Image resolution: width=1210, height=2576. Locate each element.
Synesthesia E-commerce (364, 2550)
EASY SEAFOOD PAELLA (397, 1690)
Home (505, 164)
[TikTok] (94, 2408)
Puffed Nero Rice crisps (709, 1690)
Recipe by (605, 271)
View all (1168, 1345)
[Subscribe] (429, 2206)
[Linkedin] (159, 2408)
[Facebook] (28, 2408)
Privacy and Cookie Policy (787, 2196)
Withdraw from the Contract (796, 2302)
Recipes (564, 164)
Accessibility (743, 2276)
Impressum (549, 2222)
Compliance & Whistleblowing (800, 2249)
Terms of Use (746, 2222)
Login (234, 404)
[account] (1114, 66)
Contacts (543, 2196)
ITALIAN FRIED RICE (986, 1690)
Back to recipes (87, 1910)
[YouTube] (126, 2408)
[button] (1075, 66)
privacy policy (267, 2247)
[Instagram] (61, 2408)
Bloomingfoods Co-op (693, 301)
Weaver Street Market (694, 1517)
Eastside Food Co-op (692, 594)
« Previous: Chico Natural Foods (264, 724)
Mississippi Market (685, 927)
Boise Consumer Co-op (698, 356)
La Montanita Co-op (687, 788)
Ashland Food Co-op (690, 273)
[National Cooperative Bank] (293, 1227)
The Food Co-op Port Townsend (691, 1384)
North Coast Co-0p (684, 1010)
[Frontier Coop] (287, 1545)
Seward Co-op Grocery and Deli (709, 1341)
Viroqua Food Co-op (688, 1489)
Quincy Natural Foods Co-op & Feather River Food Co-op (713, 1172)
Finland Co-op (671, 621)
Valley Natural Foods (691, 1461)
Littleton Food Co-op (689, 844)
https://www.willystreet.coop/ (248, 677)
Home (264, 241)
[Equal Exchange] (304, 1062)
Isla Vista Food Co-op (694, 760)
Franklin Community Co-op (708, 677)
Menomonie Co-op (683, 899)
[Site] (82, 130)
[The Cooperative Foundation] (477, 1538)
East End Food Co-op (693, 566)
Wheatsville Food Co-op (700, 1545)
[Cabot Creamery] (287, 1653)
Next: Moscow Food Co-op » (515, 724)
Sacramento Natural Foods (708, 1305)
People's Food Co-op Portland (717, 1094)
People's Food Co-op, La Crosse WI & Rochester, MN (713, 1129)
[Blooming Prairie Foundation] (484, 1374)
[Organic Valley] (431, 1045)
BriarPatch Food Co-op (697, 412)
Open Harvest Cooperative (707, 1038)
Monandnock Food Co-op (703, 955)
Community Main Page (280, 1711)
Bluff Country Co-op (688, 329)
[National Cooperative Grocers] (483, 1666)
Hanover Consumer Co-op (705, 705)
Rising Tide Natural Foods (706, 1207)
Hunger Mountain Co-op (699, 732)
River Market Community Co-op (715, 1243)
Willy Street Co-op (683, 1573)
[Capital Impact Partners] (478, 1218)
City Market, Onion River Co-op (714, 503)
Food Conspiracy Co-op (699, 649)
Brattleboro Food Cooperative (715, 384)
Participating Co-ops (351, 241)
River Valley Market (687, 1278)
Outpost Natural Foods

————————

TASK REQUIREMENTS>
Write all the entries out again exactly as they are.

RESPONSE AREA>
Image resolution: width=1210, height=2576. Locate each element.
Synesthesia E-commerce (364, 2550)
EASY SEAFOOD PAELLA (397, 1690)
Home (505, 164)
[TikTok] (94, 2408)
Puffed Nero Rice crisps (709, 1690)
Recipe by (605, 271)
View all (1168, 1345)
[Subscribe] (429, 2206)
[Linkedin] (159, 2408)
[Facebook] (28, 2408)
Privacy and Cookie Policy (787, 2196)
Withdraw from the Contract (796, 2302)
Recipes (564, 164)
Accessibility (743, 2276)
Impressum (549, 2222)
Compliance & Whistleblowing (800, 2249)
Terms of Use (746, 2222)
Login (234, 404)
[account] (1114, 66)
Contacts (543, 2196)
ITALIAN FRIED RICE (986, 1690)
Back to recipes (87, 1910)
[YouTube] (126, 2408)
[button] (1075, 66)
privacy policy (267, 2247)
[Instagram] (61, 2408)
Bloomingfoods Co-op (693, 301)
Weaver Street Market (694, 1517)
Eastside Food Co-op (692, 594)
« Previous: Chico Natural Foods (264, 724)
Mississippi Market (685, 927)
Boise Consumer Co-op (698, 356)
La Montanita Co-op (687, 788)
Ashland Food Co-op (690, 273)
[National Cooperative Bank] (293, 1227)
The Food Co-op Port Townsend (691, 1384)
North Coast Co-0p (684, 1010)
[Frontier Coop] (287, 1545)
Seward Co-op Grocery and Deli (709, 1341)
Viroqua Food Co-op (688, 1489)
Quincy Natural Foods Co-op & Feather River Food Co-op (713, 1172)
Finland Co-op (671, 621)
Valley Natural Foods (691, 1461)
Littleton Food Co-op (689, 844)
https://www.willystreet.coop/ (248, 677)
Home (264, 241)
[Equal Exchange] (304, 1062)
Isla Vista Food Co-op (694, 760)
Franklin Community Co-op (708, 677)
Menomonie Co-op (683, 899)
[Site] (82, 130)
[The Cooperative Foundation] (477, 1538)
East End Food Co-op (693, 566)
Wheatsville Food Co-op (700, 1545)
[Cabot Creamery] (287, 1653)
Next: Moscow Food Co-op » (515, 724)
Sacramento Natural Foods (708, 1305)
People's Food Co-op Portland (717, 1094)
People's Food Co-op, La Crosse WI & Rochester, MN (713, 1129)
[Blooming Prairie Foundation] (484, 1374)
[Organic Valley] (431, 1045)
BriarPatch Food Co-op (697, 412)
Open Harvest Cooperative (707, 1038)
Monandnock Food Co-op (703, 955)
Community Main Page (280, 1711)
Bluff Country Co-op (688, 329)
[National Cooperative Grocers] (483, 1666)
Hanover Consumer Co-op (705, 705)
Rising Tide Natural Foods (706, 1207)
Hunger Mountain Co-op (699, 732)
River Market Community Co-op (715, 1243)
Willy Street Co-op (683, 1573)
[Capital Impact Partners] (478, 1218)
City Market, Onion River Co-op (714, 503)
Food Conspiracy Co-op (699, 649)
Brattleboro Food Cooperative (715, 384)
Participating Co-ops (351, 241)
River Valley Market (687, 1278)
Outpost Natural Foods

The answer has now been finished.